── Available records
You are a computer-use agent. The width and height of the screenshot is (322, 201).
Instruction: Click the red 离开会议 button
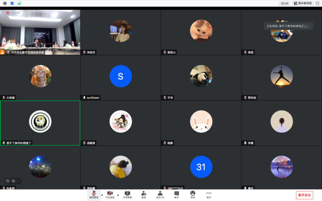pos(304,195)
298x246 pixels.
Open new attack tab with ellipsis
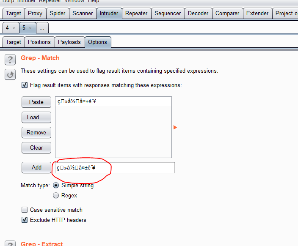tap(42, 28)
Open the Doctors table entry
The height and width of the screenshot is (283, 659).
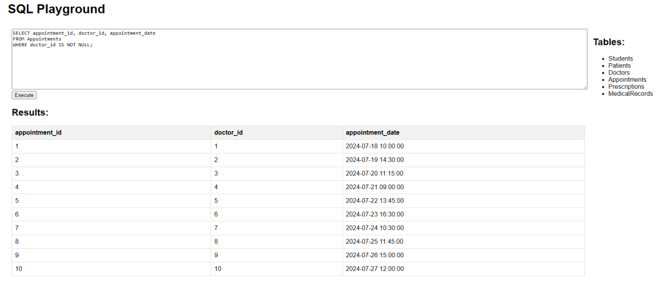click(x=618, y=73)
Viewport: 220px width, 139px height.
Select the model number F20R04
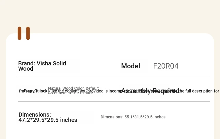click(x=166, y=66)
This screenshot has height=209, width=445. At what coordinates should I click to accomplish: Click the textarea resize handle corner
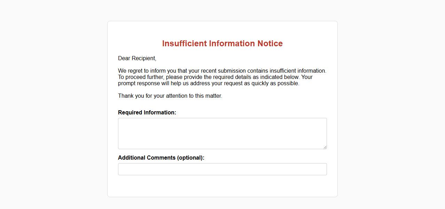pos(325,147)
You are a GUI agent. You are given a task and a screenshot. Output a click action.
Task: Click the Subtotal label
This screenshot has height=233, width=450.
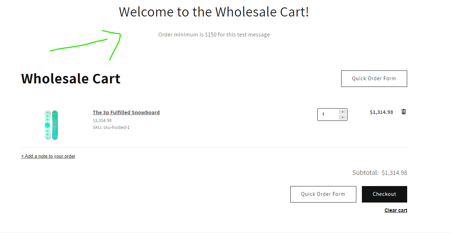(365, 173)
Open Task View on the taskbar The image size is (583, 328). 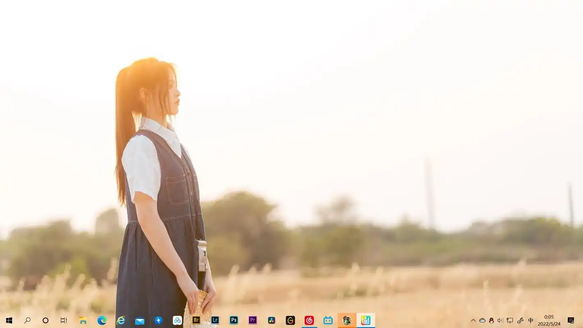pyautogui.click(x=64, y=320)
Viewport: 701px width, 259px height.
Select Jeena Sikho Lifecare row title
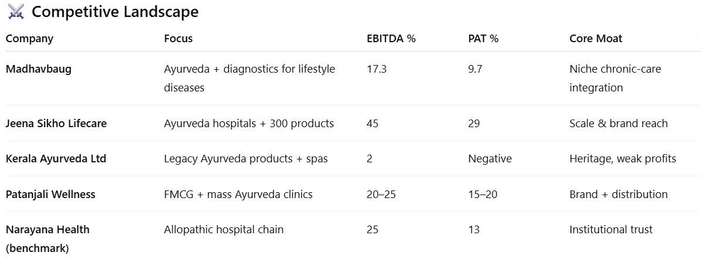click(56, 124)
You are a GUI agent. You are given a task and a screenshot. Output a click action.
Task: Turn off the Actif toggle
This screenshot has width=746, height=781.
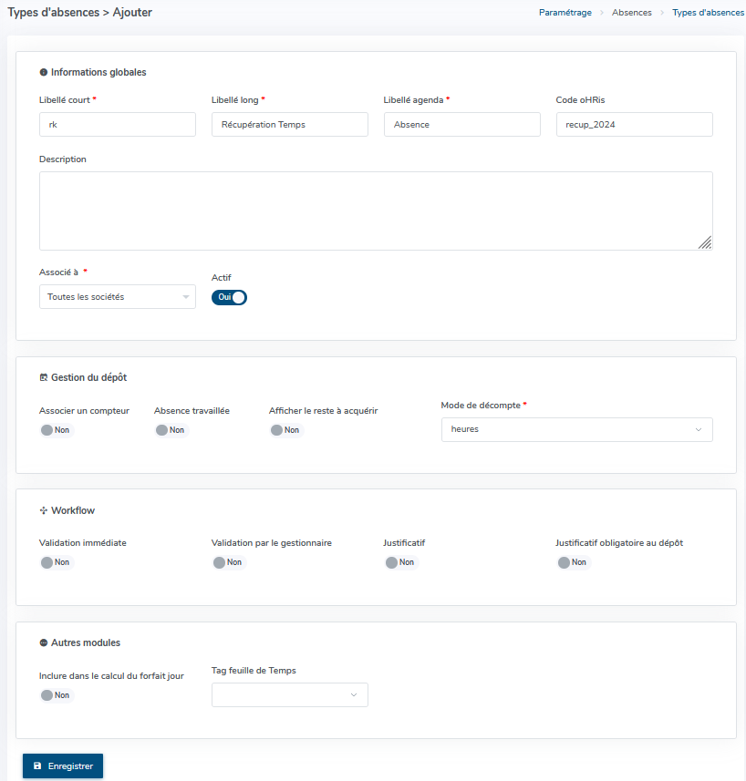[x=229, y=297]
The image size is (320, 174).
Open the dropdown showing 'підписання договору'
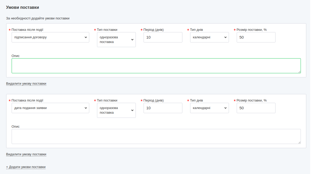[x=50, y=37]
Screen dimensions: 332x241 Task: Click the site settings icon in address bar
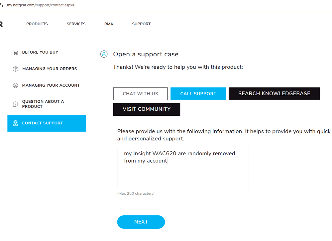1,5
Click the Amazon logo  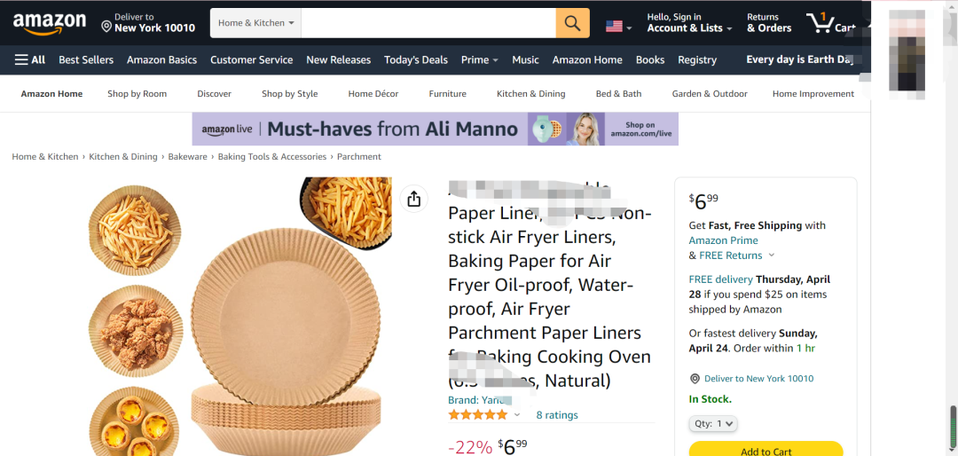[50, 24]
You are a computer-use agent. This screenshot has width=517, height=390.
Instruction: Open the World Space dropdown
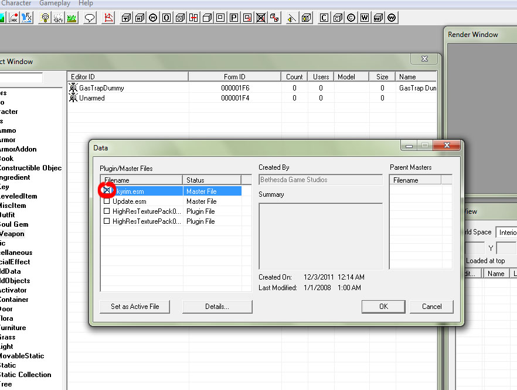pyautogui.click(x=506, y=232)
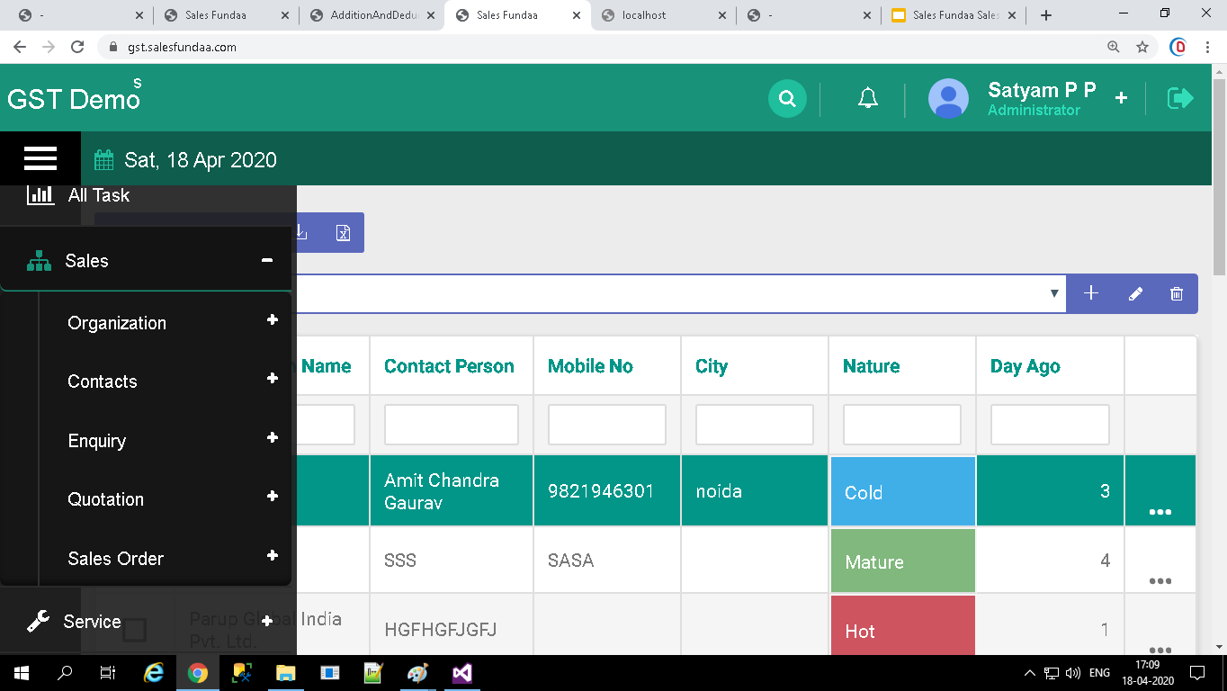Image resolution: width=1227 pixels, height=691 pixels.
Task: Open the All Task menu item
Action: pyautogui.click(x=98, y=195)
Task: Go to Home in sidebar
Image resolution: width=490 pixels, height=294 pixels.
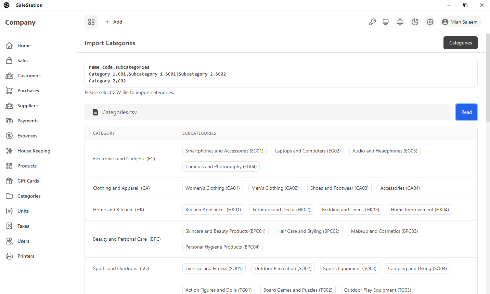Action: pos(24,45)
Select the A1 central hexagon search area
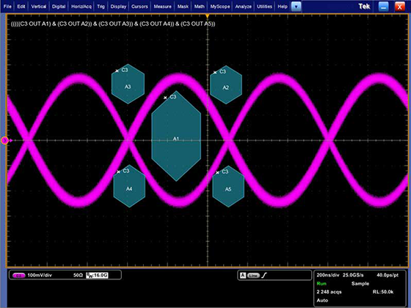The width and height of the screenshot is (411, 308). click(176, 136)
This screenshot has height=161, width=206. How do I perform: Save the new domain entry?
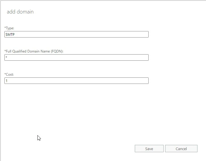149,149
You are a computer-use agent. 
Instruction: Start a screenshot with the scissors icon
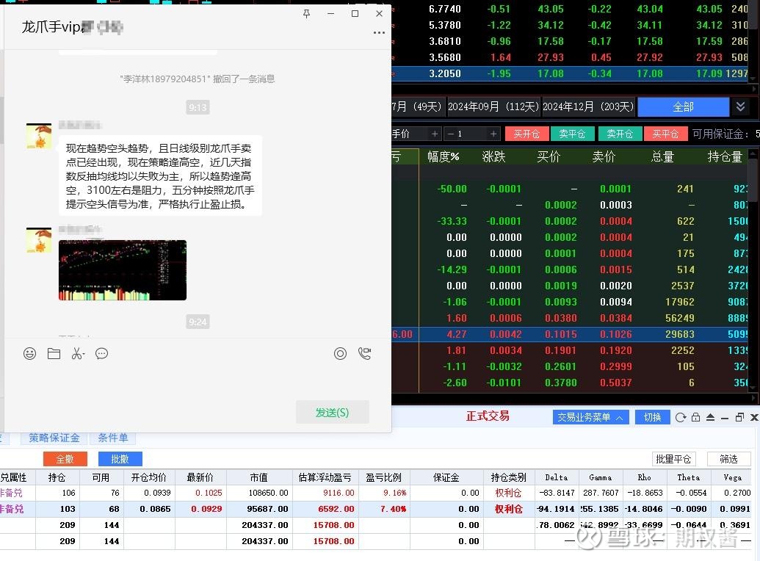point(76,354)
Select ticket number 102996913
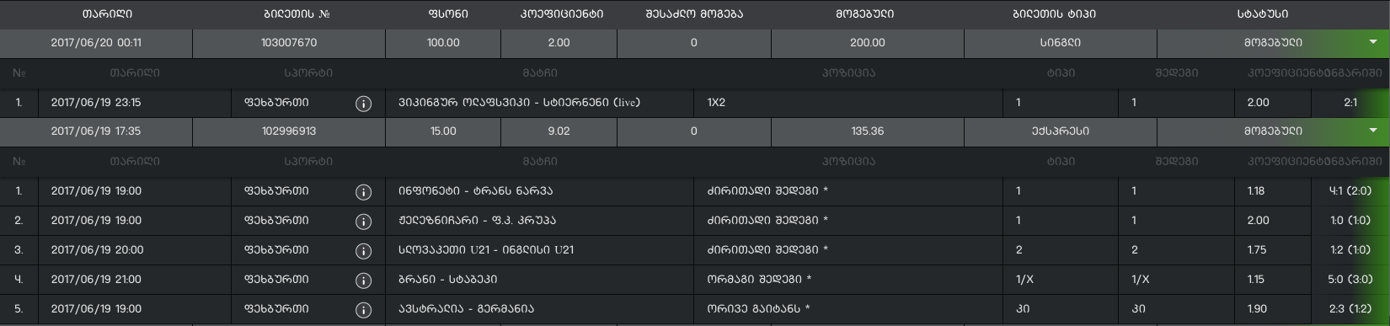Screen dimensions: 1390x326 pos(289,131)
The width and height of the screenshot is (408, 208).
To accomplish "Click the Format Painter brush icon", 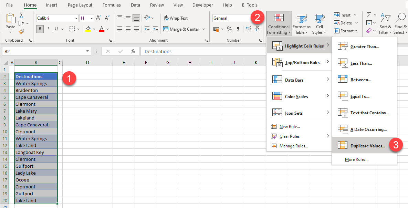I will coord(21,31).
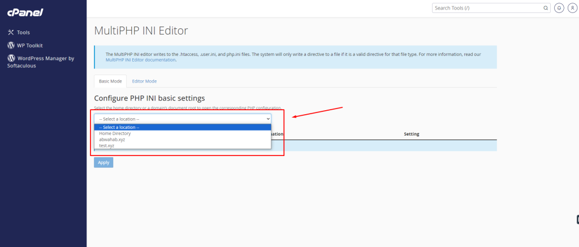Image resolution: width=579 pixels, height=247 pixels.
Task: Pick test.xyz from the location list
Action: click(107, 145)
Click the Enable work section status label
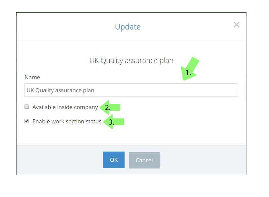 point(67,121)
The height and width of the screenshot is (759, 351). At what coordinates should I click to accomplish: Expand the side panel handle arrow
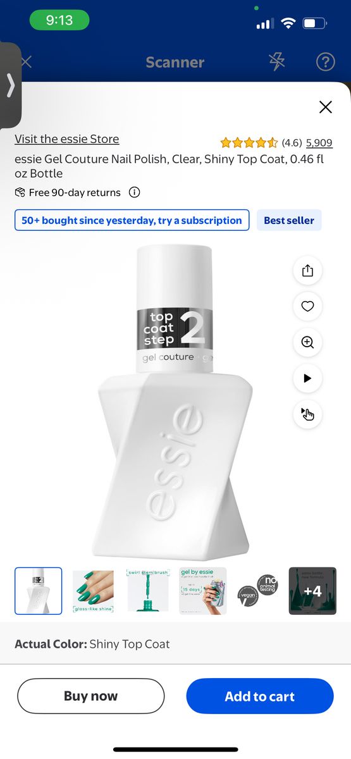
────
▸ Directions: Leave out the images and write out the lines above exactly, from the one with "Task: Go to Home in sidebar" up to and including the one with "The width and height of the screenshot is (408, 208).".

▸ Solved exercise:
Task: Go to Home in sidebar
Image resolution: width=490 pixels, height=294 pixels.
Action: pos(24,45)
Select the A1 central hexagon search area
The width and height of the screenshot is (411, 308). click(176, 136)
This screenshot has height=161, width=206. How do I perform: Save the new domain entry?
149,149
You are a computer-use agent. 
Instruction: Start a screenshot with the scissors icon
point(76,354)
Select ticket number 102996913
Screen dimensions: 1390x326 pos(289,131)
The width and height of the screenshot is (408, 208).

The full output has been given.